■ Aim: In the listing, from the line with "This screenshot has height=500, width=476." up to and including the line with "point(197,153)", swap "pearl earring" for "gold necklace" and reproduce only those lines, leaving everything else unchanged.
┌──
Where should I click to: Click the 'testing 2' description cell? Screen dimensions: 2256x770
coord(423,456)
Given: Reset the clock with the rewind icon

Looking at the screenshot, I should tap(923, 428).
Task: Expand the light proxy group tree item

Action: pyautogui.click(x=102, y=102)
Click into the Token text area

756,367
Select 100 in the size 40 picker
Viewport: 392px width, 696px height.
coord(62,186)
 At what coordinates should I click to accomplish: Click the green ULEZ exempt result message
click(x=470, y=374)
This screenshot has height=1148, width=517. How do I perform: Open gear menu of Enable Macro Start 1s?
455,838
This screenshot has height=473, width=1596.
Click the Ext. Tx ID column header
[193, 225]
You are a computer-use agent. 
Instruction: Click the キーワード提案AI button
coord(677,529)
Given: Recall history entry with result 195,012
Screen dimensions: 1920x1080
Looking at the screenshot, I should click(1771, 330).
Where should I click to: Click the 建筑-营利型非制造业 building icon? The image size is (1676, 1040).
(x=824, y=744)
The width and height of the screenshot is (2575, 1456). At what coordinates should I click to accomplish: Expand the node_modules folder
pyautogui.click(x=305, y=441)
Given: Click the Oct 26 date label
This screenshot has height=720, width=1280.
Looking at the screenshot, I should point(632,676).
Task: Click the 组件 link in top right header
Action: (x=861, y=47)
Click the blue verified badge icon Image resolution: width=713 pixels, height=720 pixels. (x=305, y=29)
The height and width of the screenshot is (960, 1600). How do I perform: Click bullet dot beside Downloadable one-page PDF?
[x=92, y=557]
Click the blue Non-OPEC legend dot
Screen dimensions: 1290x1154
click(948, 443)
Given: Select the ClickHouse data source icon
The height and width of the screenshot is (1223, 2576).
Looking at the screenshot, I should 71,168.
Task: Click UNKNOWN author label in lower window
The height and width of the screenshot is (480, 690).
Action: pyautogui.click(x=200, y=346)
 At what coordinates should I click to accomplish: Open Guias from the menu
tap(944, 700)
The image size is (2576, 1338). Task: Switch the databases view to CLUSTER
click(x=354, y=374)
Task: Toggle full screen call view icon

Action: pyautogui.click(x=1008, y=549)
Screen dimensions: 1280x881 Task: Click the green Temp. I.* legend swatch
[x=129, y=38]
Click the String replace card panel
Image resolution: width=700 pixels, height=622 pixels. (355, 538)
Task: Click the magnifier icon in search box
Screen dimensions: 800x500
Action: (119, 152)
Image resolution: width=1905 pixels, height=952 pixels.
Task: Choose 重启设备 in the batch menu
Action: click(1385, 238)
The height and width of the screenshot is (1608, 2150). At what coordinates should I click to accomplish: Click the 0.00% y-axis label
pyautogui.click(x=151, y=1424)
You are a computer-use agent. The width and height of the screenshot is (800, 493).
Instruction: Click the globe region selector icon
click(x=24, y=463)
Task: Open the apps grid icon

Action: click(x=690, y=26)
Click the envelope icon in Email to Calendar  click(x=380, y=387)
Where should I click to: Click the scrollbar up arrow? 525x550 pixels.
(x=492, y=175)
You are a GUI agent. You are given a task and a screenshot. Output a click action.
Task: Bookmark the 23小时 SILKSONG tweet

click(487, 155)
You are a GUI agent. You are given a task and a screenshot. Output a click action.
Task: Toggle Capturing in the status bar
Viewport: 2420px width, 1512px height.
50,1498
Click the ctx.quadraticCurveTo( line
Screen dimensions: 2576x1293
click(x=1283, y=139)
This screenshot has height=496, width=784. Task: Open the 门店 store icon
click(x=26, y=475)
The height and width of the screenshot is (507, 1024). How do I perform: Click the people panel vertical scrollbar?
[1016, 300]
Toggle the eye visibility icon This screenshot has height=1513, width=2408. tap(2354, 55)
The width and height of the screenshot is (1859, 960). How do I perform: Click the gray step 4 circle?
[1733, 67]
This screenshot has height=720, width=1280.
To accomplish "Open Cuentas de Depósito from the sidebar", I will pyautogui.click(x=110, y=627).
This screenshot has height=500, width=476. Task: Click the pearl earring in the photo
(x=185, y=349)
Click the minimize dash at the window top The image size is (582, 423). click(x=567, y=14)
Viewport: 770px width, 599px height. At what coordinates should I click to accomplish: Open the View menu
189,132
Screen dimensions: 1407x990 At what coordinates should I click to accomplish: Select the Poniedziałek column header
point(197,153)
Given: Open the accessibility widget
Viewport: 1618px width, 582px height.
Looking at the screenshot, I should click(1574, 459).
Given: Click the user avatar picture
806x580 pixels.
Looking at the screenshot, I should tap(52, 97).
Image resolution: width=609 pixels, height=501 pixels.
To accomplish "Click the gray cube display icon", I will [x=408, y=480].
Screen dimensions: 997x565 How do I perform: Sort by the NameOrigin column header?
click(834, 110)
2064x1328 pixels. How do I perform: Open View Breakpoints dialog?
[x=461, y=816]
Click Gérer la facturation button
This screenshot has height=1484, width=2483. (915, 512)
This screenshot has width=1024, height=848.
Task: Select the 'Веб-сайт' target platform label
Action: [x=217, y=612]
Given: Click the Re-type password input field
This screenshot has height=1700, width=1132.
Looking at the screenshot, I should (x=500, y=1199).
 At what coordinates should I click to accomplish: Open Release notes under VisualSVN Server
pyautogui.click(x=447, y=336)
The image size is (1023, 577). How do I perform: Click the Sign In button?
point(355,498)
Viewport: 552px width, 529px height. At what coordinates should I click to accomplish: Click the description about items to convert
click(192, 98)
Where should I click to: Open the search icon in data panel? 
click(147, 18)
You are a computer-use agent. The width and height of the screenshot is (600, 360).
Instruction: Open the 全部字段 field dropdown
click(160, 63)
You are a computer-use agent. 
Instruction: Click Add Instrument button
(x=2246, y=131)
└──
■ The solution:
This screenshot has height=500, width=476. Task: Click the gold necklace in the photo
(x=185, y=349)
Click the minimize dash at the window top The image size is (582, 423). click(x=567, y=14)
Viewport: 770px width, 599px height. At what coordinates should I click to accomplish: Open the View menu
189,132
Screen dimensions: 1407x990 At what coordinates should I click to accomplish: Select the Poniedziałek column header
point(197,153)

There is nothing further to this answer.